NAR-0068 / 物語(Narrative) / カテゴリ:サピエンス
産業革命
The Industrial Revolution
確度 B有力だが異説あり
発生年代
1760年代〜1840年代(イギリスにおける第一次)。第二次は1870年代〜1914年
発生地域
伝播経路
イギリスの綿工業・製鉄・蒸気機関から始まり、ベルギー、フランス、ドイツ、アメリカ合衆国へ技術者と資本の移動を通じて広がった。19世紀後半には日本、ロシアが国家主導の工業化を進め、20世紀後半以降は東アジア、南アジア、ラテンアメリカへ生産拠点が移動した。
現在の信奉者規模
測定不能(社会変動の物語であり帰属人口の概念が当てはまらない。「革命」と呼べるほど不連続だったか、なぜ西欧で先行したか(大分岐論争)については、ポメランツ、アレン、モキイアらの間で説明が分かれており、この点で確度をBとした。)
対抗物語
(なし)
現代への影響
化石燃料に依存する生産・輸送の体系は現在の気候変動論争の直接の前提であり、人新世の開始時期をめぐる議論の候補の一つとされる。賃労働と工場規律を軸とする時間感覚も、労働法制や働き方の議論の出発点となっている。
関連する関係レコード
実験と定量化の作法、大気圧や熱に関する知見、技術者と自然哲学者の交流圏が、蒸気機関と製鉄の改良に転用された。資本蓄積と市場の拡大が並行する条件であったことは広く認められており、科学を直接の原因とみるか一条件とみるかについては、実用的職人知の役割を重視する見方との間で論争がある。

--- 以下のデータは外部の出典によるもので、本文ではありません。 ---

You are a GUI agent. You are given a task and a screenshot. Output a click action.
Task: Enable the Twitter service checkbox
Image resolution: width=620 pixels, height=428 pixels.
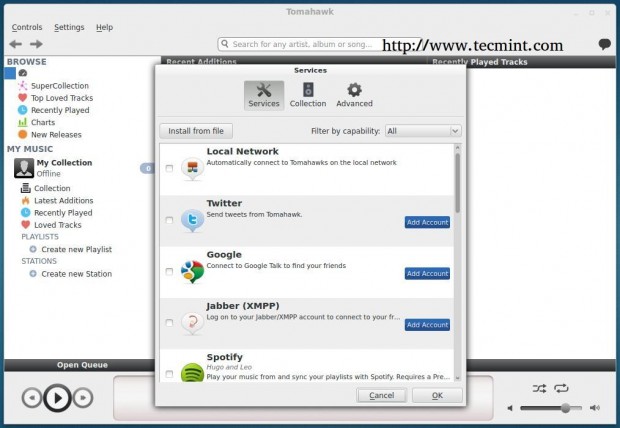tap(169, 220)
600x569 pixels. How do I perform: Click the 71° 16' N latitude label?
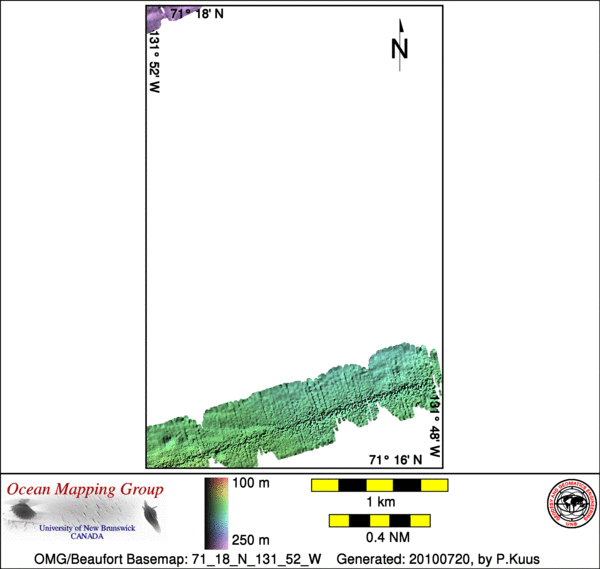coord(399,459)
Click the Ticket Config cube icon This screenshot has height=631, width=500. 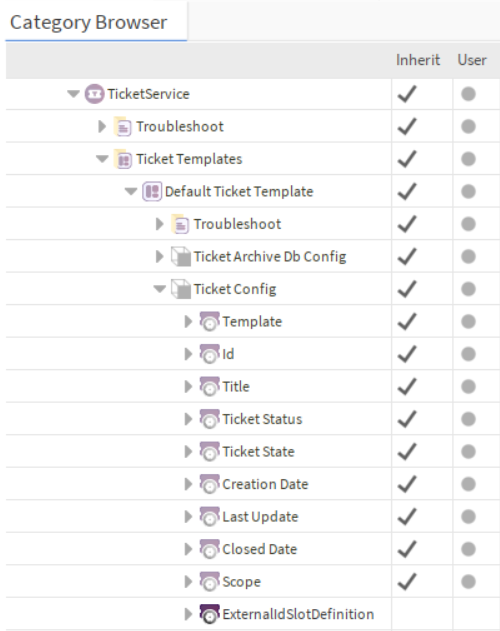181,289
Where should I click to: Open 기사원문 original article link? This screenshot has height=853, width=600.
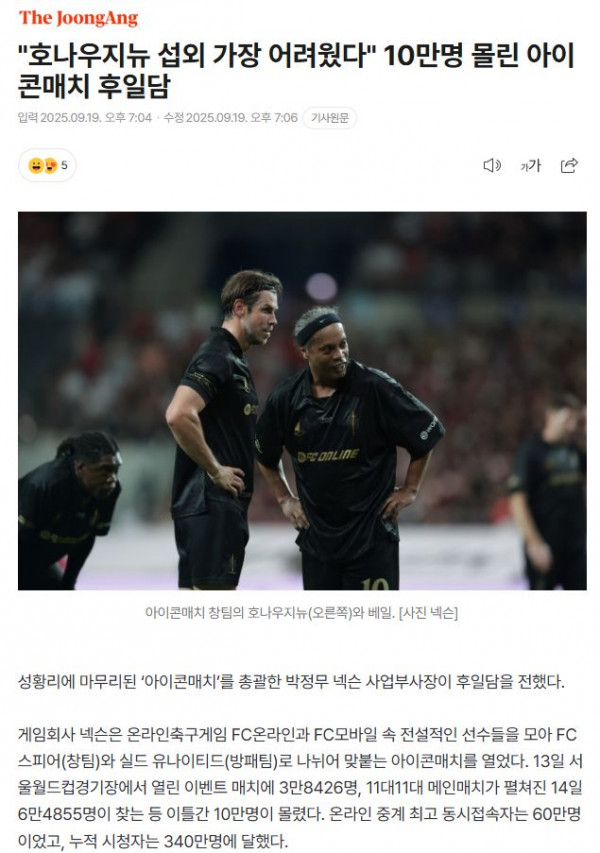(330, 118)
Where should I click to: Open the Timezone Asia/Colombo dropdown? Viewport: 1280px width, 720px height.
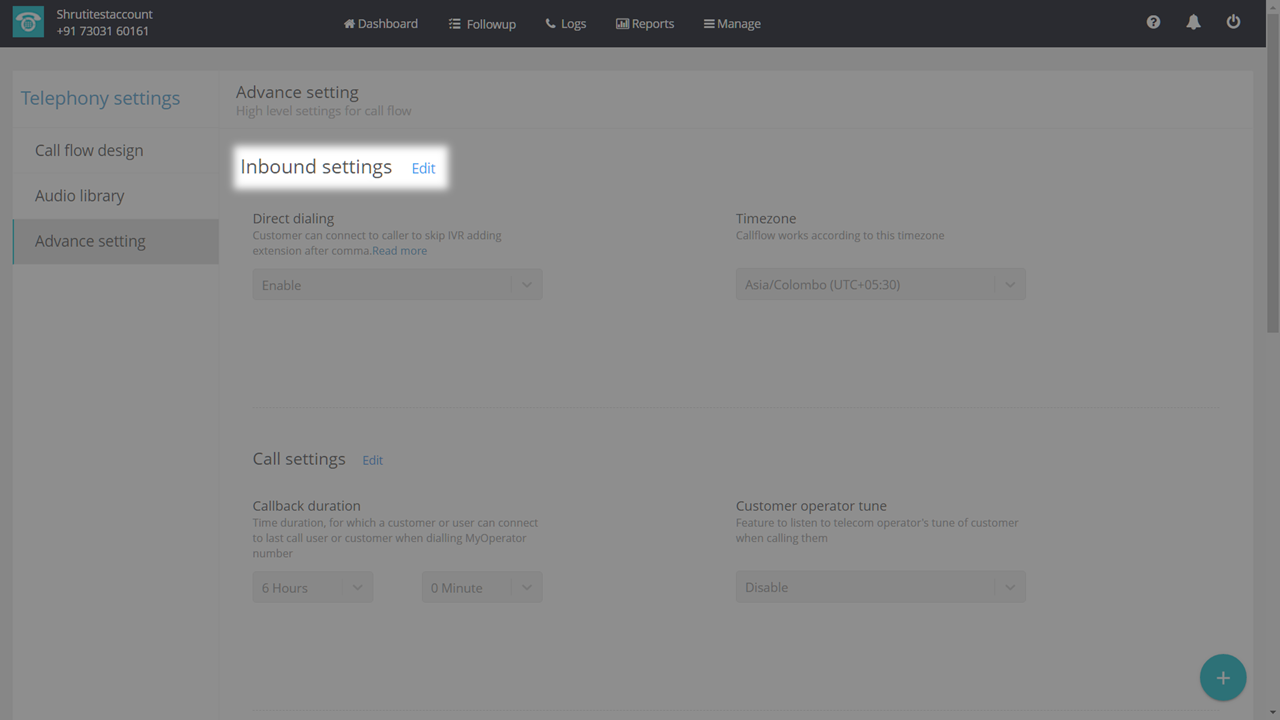pos(880,285)
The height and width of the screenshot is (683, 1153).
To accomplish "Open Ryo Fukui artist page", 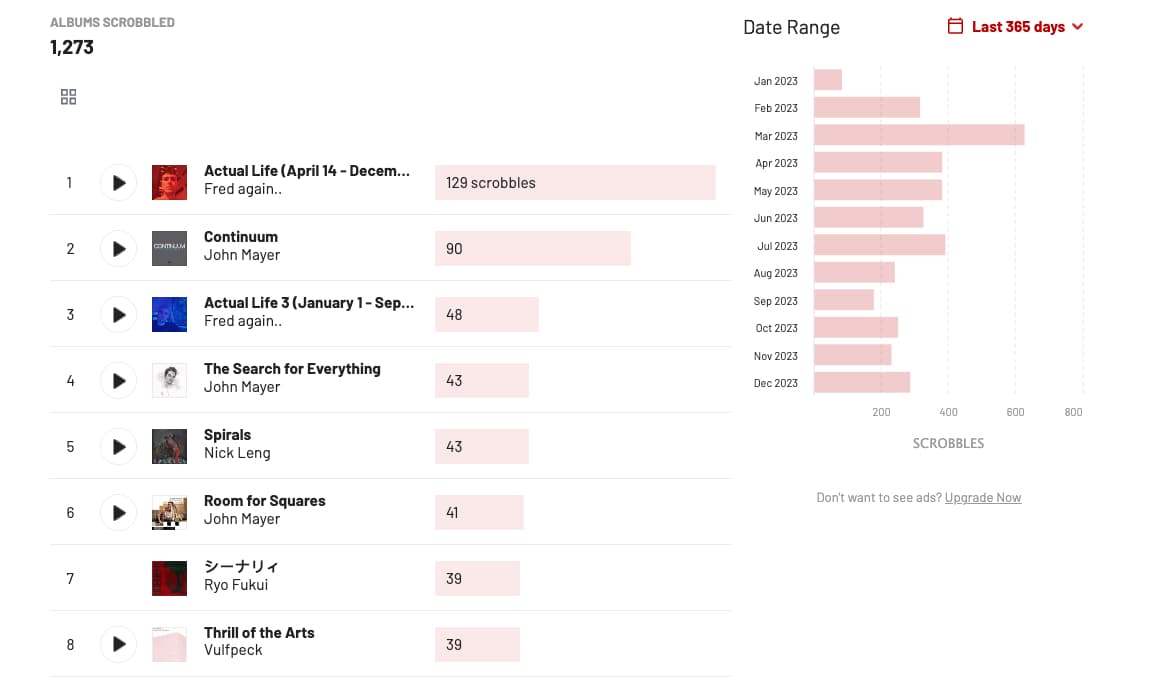I will tap(235, 583).
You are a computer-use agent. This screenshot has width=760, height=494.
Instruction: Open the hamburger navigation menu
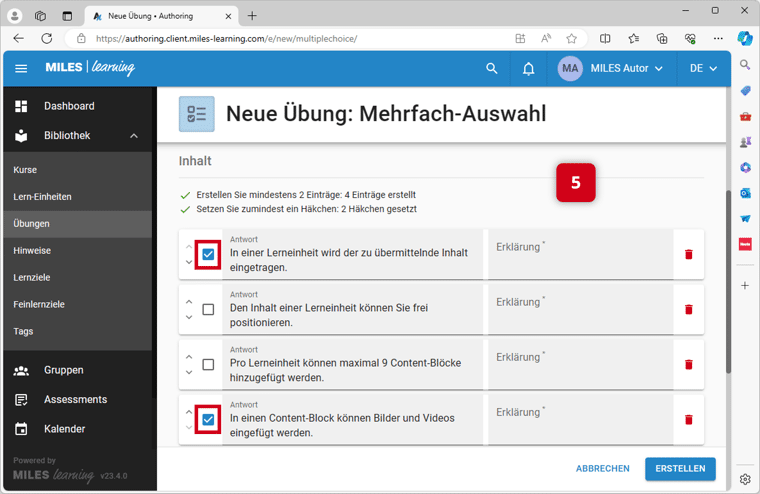coord(21,69)
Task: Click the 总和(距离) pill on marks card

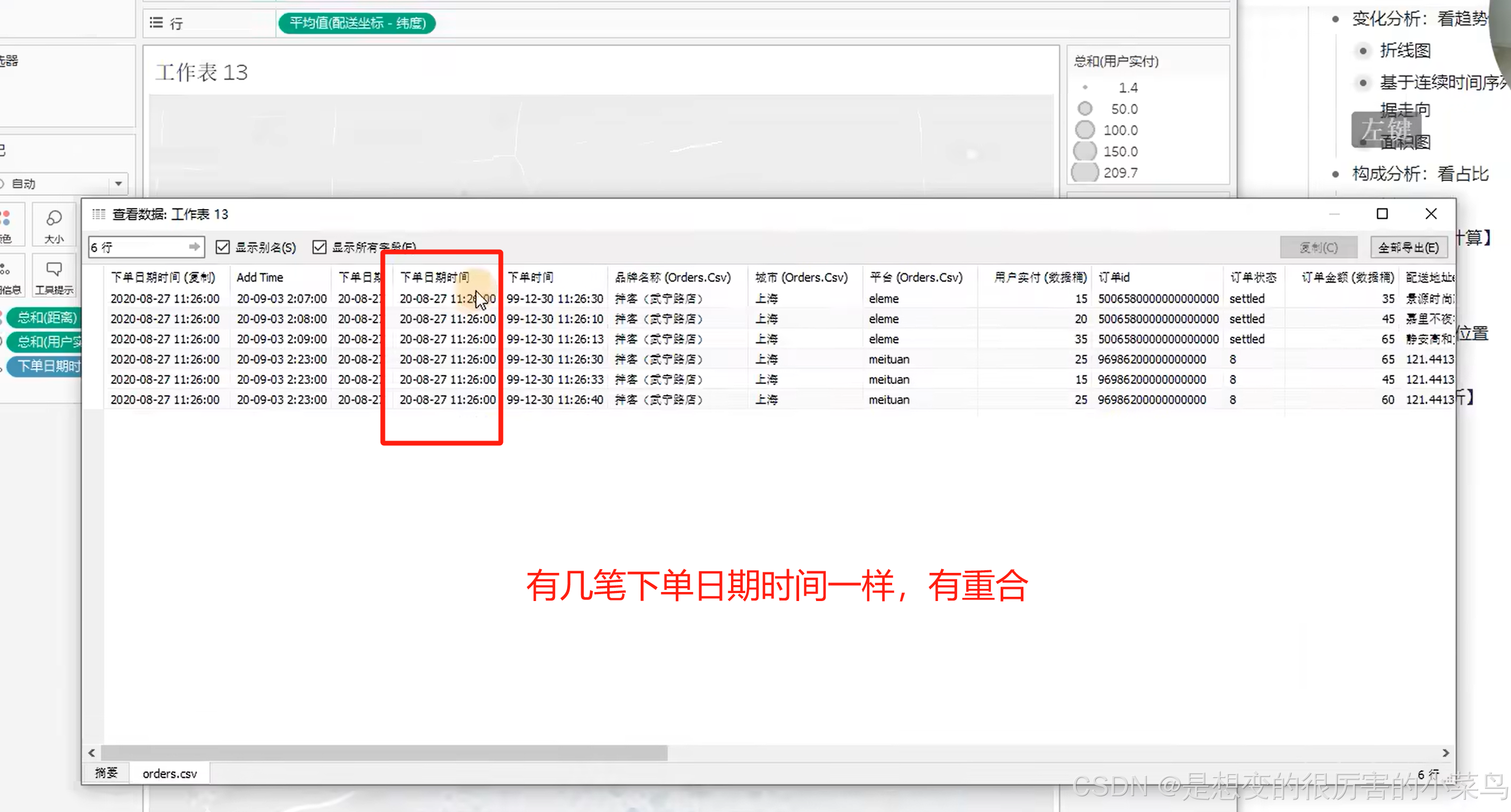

工場労働者の集住と労働条件が新しい社会問題として認識され、それを説明し変革する物語として社会主義の諸潮流が定式化された。エンゲルスのマンチェスター調査はこの経路の代表例である。
工業化がもたらした大気・水質汚染と合成化学物質の拡散が可視化されたことで、自然保護の運動が産業体制そのものを問う物語へ転換した。『沈黙の春』と各地の公害事件がこの転換の結節点となった。